Challenge 1: In the interview about "Nine Theories of Time," which state does Spencer Nitkey live in?
Challenge 2: Resume the interview about "Nine Theories of Time" from its final line, picking up right after the last sentence shown.

begin Text to read

Be honest: have you lost all sense of time in the last two years? I know I have. Working from home means no commute, means no listening to “today’s newest hits!” on the radio, means not noticing the sun is rising and setting later or earlier, means no casual Fridays at the office because I now wear pajama pants seven days a week. Sometime in summer (or maybe fall?) of 2020, which might be three weeks ago or five years ago, I lost all sense of time.
When time becomes malleable, when our interaction with time becomes wibbly-wobbly, it’s understandable that all sorts of other things, like processing grief, become slippery and hard to navigate.
If you’ve not read Spencer Nitkey’s “Nine Theories of Time”, go get a box of tissues first. Maybe two boxes. “Nine Theories of Time” is not an easy story to read. The first few paragraphs feel unusual and nontraditional. A few paragraphs later you realize what might be going on and what this man is running from. They say time heals all, but what if time is moving too fast and you aren’t ready to be done? Forget the ability to fly, or the ability to be invisible, or super strength. If I was a superhero I’d want the ability to slow down time, so I could stay in certain moments forever.
Spencer Nitkey resides in New Jersey with his wife, where he enjoys writing, architecture, poetry, and particle physics, with the goal of at least 50 rejections every year. His short fiction has been published in Fusion Fragment, MetaStellar, Metaphorosis, Corvid Queen, and elsewhere. You can learn more about Nitkey and his work by checking out his website, spencernitkey.com.
APEX MAGAZINE: This story goes right for a kick to the feels. What inspired you to write this story? What were you thinking about when you wrote it?
SPENCER NITKEY: I think these past two years have really forced me to reckon with time as something tangible, malleable, and squishy. So many routines were interrupted and suddenly, a week felt like three months, three months felt like an hour. Depending on my mood, when I look back at the past two years I can either hardly believe it’s only been two years instead of ten, or hardly believe February 2020 wasn’t just a few weeks ago. For me, time took on a personality, so I wanted to write about all the ways time can be weird, and I found this conceit of theories of time to be an exciting way to do that.
All that kind of lead to my wanting to write a story about the way time functions in our lives, and how a linear (absolute) understanding of time doesn’t map onto our experience of the world. As I looked for a story that needed to be told through this slightly unusual structure I’d developed, the feeling of loss kept arising again and again. Though I haven’t lost a child, like the protagonist of this story has, I have felt the ways in which that loss of someone meaningful can interrupt the steady passing of time and fundamentally change the way you move through the world. Suddenly the fractured, shifting nature necessitated by the form of the story made a lot of sense when centered around this single, tragic loss.
AM: You chose an unusual narrative structure to tell this beautiful story of a man in mourning. Did the unusual structure make this story easier to write, or more challenging?

end Text to read
begin Information supplied

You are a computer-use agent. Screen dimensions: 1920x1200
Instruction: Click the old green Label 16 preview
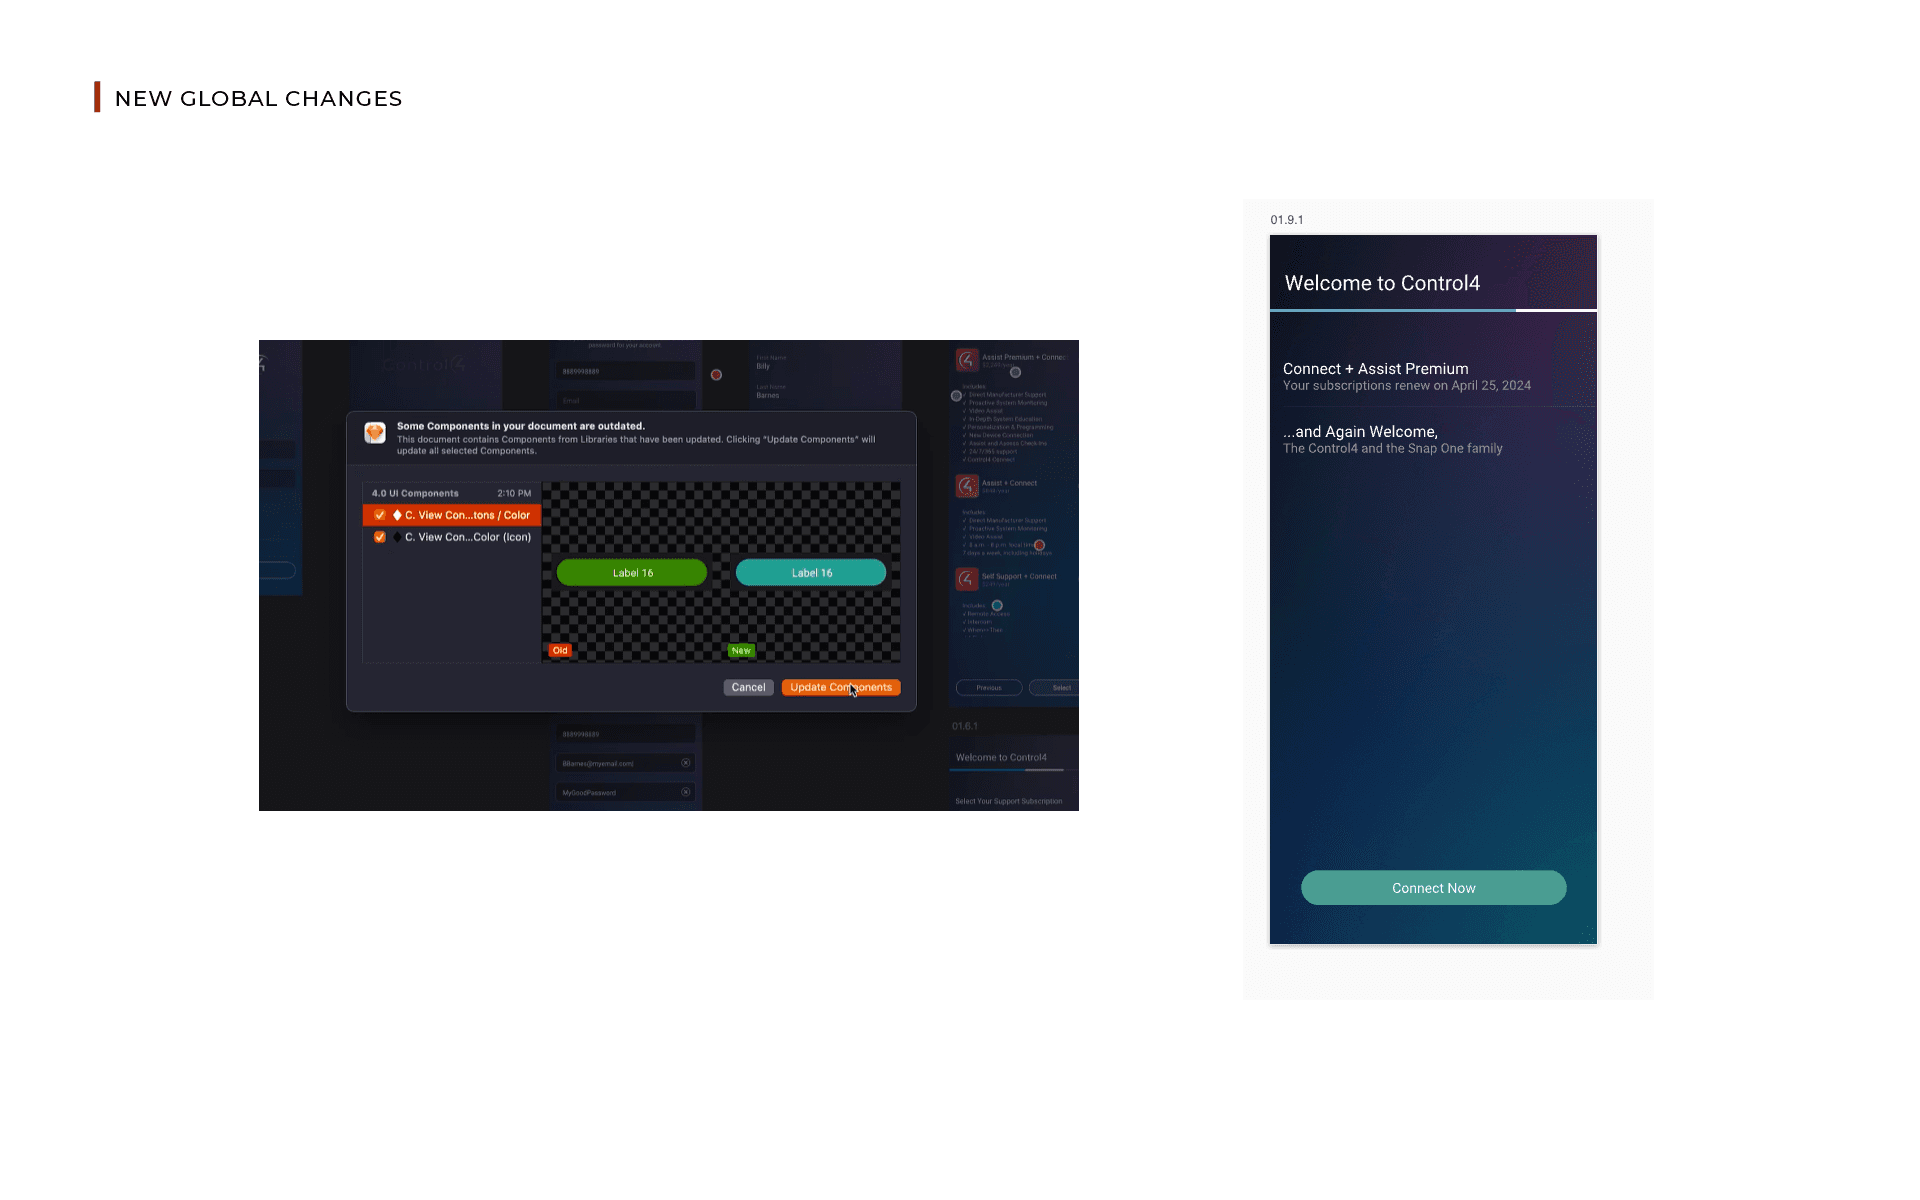tap(632, 573)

end Information supplied

Exercise response 1: New Jersey.

Exercise response 2:
SN: I love unusual narrative structures and formal experimentation. Often, when I write a story that features one, the structure is actually the thing I arrive at first. The idea of telling a story through theories of time come first, the undergirding story comes next. For me, this makes the story easier to tell, though it usually presents some unique challenges. It is tempting to get fully carried away by a structure and forget the important elements are the story, characters, emotion, and truth. I have more “false starts” with stories like this and sometimes it will take me a long time to discover what story lives within the structure. Once I do discover this—and it really does feel sometimes like a discovery—the form will come alive and its full potential will become clear to me.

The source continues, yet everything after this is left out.